#### Questions
[A] In the article on the House vote to renew the Violence Against Women Act, how many House Republicans voted against the act?
[B] Write what comes next in the article on the House vote to renew the Violence Against Women Act, picking up after its last sentence.

#### Passage for review
The House voted last night to renew the Violence Against Women Act, landmark legislation that helps combat stalking, domestic violence, and sexual assault, adding some crucial updates to its framework after the Trump administration let it lapse in 2019.
However, 172 House Republicans voted against the act — less than 24 hours after a mass shooter killed seven women in massage parlors in Atlanta, Georgia. The shooter justified his horrifying rampage using language steeped in racist fetishization and misogyny.
Much of the legislation is uncontroversial — “VAWA” (as it is referred to in shorthand) was first enacted in 1994 by then-Senator Joseph Biden and others and was the first major piece of legislation to comprehensively tackle issues of abuse, violence, and intimidation that particularly impact women. However, there are a few pieces of its renewal that update the law and help gear it toward those that need it most.
The new VAWA would expand protections from women to LBGTQIA Americans. It grants tribal courts authority to prosecute non-indigenous people for offenses like sex trafficking, an attempt to address an epidemic of violence against indigenous women. And there is the closing of the “boyfriend loophole,” which would prohibit anyone convicted of stalking from buying a firearm, which has made the bill the target of the NRA and NRA-friendly legislators.

#### Record excerpts
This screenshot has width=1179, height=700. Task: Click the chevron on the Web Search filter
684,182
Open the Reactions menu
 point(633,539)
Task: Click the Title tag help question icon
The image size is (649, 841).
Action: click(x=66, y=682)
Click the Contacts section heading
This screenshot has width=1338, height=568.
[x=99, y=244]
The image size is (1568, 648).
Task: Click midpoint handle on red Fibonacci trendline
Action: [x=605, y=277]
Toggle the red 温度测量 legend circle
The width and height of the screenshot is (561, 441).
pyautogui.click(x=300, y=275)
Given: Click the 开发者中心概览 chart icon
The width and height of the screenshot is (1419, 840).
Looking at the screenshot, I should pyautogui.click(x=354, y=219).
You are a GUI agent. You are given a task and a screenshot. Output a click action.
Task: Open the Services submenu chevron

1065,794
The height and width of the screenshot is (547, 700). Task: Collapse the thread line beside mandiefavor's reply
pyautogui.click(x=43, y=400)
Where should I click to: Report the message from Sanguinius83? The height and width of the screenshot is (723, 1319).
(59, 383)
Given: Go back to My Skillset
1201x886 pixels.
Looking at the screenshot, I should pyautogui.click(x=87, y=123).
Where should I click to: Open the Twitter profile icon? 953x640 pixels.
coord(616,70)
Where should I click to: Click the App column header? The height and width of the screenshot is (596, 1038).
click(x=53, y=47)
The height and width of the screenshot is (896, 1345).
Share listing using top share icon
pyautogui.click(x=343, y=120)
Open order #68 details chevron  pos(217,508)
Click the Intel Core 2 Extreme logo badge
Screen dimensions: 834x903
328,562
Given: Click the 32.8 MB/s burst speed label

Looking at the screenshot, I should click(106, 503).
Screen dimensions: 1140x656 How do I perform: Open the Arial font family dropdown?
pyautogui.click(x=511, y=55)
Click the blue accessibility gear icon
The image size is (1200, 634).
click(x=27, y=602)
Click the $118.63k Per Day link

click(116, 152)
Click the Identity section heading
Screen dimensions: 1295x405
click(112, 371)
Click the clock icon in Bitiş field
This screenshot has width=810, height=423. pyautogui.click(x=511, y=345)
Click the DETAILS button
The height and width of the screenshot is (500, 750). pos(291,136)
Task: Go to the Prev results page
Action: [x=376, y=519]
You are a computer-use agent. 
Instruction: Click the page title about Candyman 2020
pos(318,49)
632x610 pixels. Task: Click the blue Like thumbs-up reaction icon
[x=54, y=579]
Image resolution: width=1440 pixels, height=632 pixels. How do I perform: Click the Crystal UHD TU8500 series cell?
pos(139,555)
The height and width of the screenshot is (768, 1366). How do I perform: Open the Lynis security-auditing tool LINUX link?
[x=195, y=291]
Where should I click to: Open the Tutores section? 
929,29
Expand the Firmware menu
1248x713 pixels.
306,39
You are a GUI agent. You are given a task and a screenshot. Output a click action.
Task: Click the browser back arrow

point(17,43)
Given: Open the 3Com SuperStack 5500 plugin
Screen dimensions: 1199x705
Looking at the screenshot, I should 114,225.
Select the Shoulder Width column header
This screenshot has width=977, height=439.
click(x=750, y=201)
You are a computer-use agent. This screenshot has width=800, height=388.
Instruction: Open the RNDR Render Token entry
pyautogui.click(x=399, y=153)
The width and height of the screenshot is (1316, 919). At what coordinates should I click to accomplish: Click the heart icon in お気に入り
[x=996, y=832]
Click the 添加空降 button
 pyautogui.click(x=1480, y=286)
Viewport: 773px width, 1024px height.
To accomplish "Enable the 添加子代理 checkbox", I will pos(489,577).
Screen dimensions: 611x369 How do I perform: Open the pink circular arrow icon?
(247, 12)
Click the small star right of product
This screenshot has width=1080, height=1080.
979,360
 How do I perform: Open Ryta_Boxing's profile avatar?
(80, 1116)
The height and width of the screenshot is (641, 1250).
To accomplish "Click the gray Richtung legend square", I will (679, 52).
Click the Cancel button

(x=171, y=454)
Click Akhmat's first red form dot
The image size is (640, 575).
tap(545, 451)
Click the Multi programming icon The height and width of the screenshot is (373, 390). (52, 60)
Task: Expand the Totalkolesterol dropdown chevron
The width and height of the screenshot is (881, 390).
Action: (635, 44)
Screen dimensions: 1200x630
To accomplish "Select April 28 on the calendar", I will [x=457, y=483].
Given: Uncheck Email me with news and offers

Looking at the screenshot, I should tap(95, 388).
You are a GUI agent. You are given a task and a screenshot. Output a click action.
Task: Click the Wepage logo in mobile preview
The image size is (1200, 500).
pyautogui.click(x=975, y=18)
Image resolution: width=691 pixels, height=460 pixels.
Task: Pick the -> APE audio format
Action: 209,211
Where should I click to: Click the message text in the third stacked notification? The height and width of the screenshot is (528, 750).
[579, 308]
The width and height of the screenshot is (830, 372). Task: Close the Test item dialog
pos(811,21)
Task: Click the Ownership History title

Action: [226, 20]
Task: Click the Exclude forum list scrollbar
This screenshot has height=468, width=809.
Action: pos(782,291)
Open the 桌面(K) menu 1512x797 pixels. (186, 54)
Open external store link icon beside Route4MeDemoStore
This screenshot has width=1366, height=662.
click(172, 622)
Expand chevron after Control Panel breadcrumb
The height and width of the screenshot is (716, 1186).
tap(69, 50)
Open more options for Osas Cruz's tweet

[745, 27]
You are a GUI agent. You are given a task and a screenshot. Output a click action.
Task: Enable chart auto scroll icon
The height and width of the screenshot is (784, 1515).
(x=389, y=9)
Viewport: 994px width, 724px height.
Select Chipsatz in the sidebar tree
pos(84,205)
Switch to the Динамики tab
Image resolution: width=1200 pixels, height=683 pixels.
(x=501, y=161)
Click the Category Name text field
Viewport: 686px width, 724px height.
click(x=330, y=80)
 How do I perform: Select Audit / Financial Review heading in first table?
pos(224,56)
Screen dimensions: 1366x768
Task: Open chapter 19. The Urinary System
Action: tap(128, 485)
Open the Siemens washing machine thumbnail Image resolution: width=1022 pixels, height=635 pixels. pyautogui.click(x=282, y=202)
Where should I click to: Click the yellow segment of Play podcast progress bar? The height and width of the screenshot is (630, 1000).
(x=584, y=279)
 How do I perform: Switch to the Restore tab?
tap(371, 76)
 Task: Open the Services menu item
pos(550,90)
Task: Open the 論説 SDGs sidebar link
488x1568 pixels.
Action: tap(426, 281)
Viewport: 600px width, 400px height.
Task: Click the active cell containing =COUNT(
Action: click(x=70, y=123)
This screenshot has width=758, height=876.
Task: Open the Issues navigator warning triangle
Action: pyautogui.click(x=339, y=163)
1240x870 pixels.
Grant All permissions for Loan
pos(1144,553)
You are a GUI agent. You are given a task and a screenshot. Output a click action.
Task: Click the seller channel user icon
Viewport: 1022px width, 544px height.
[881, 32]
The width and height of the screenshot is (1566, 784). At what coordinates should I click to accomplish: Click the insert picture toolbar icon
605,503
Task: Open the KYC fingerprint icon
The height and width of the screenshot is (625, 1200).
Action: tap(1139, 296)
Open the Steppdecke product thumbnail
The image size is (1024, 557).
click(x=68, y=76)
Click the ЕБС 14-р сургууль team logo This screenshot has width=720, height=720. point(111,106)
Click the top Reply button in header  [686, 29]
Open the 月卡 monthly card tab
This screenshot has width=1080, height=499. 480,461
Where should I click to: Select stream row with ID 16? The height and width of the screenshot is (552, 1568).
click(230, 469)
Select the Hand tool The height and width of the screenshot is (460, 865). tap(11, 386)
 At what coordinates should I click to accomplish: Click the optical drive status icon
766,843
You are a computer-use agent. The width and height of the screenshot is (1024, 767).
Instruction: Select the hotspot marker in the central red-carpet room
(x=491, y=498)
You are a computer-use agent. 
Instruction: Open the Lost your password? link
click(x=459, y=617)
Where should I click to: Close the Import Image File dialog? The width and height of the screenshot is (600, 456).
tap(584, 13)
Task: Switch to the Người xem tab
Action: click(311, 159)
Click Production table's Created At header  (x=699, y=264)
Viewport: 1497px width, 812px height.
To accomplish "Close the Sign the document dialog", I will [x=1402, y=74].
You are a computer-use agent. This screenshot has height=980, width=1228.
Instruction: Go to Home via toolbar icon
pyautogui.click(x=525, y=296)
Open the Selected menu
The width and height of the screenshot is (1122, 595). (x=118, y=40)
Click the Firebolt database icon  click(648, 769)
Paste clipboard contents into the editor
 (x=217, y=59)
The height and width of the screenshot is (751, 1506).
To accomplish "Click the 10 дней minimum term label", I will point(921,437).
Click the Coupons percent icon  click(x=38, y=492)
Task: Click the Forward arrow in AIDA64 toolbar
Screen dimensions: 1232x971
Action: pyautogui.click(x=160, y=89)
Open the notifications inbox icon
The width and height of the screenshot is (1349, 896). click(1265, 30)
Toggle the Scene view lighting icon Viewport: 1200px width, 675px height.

#### Your written answers
[A] 172

[B]
The pandemic has led to a rise in intimate partner violence, according to experts, and made the conditions under which such violence occurs agonizingly worse; the groups most impacted by rising unemployment — Black and Latina women — are more at risk. There is a plethora of ways in which the VAWA legislation feels urgent, and obvious — and yet those 172 Republicans failed to send it through to the Senate last night. And once it gets there, it faces an uphill battle from those NRA-funded Republicans.
Representative Marjorie Taylor Greene had a characteristically extreme, offensive, and nonsensical defense for her “No” vote, cast — again — mere hours after women were gunned down, saying, “If you want to protect women, make sure women are gun owners and know how to defend themselves,” she said. “That’s the greatest defense for women.”